Most of the hooks receive a \texttt{void *context} pointer to the thread-local machine context through its parameter list, which then needs to be passed to the code manipulation routines.
Those routines are available through DynamoRIO's rich code manipulation API that enables the generation, the encoding and the decoding of instructions.
Since the processor's flag and general purpose registers might be altered by executing those new instructions, it is necessary to store them before and restoring them after execution to guarantee transparency.
DynamoRIO also provides client routines to store those flags and registers in thread-local slots.
An alternative to manually storing and restoring are, as previously mentioned in Section \ref{sec:dbi}, so-called \textit{clean calls} where DynamoRIO takes the responsibility for storing and restoring the processor's state.
The clean call then dispatches to a user-defined function that will be run every time the basic block executes by modifying the program counter.

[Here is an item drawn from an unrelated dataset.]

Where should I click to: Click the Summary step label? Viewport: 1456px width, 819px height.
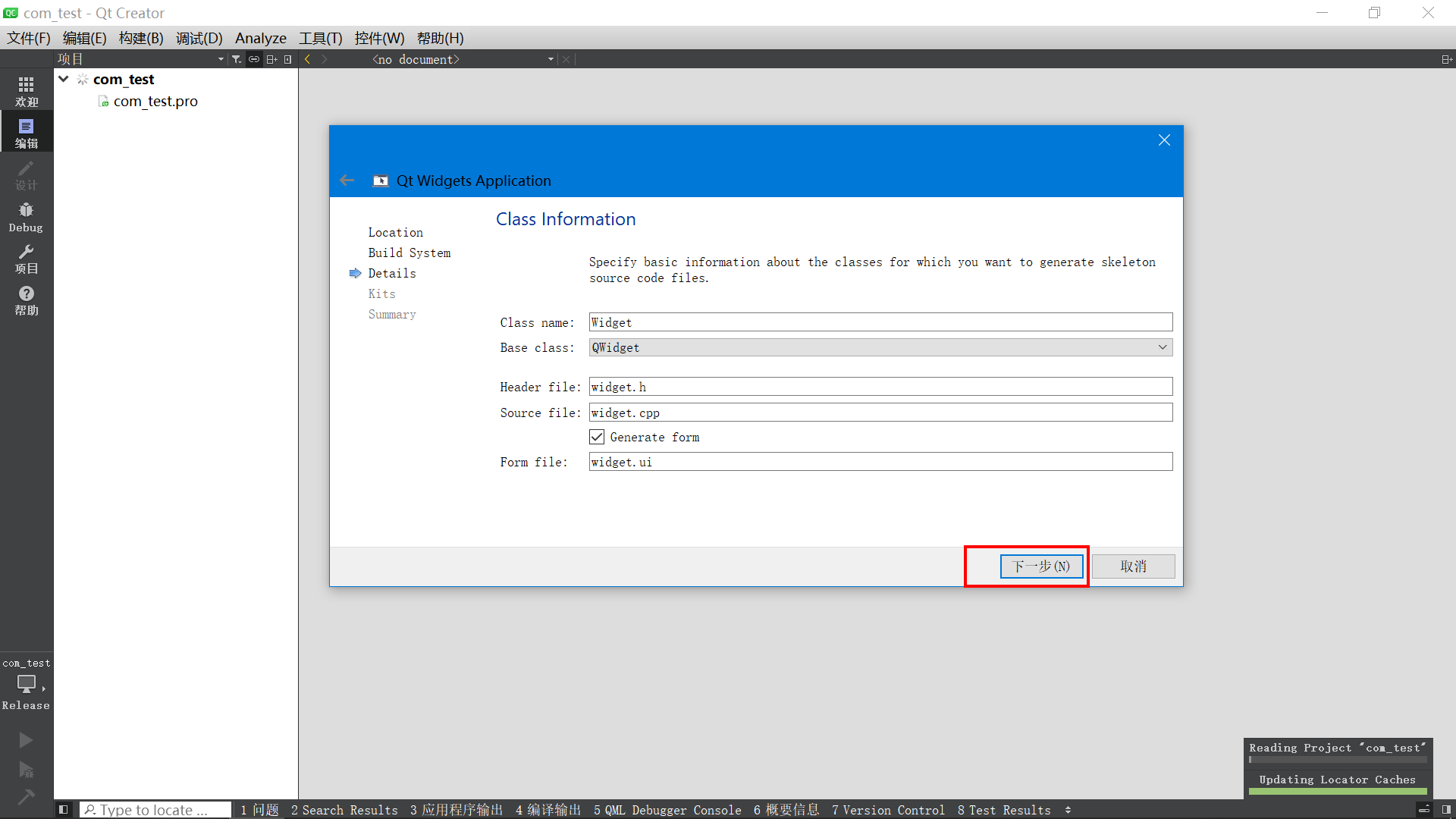tap(391, 313)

This comes at the great advantage of not having to implement the observational or manipulative behavior using assembly instructions; instead the compiler of the client takes care of converting the clean call function into machine code.
However, since DynamoRIO can not know which registers have to be stored as this depends on the user code, it has to preserve the whole processors state.
The dispatching to the clean call function is essentially a context switch and therefore has a great impact on the performance.
So it is up to the user to decide whether the gain in performance by avoiding clean calls outweighs the higher development effort.

An exemplary client that already comes with DynamoRIO is \textit{DrCacheSim}.
Together with the \textit{DrMemtrace-Framework}, this client provides an easy way to trace the executed instructions of the application and the memory accesses it makes.
This framework will be further explained in Section \ref{sec:analysis_tool}.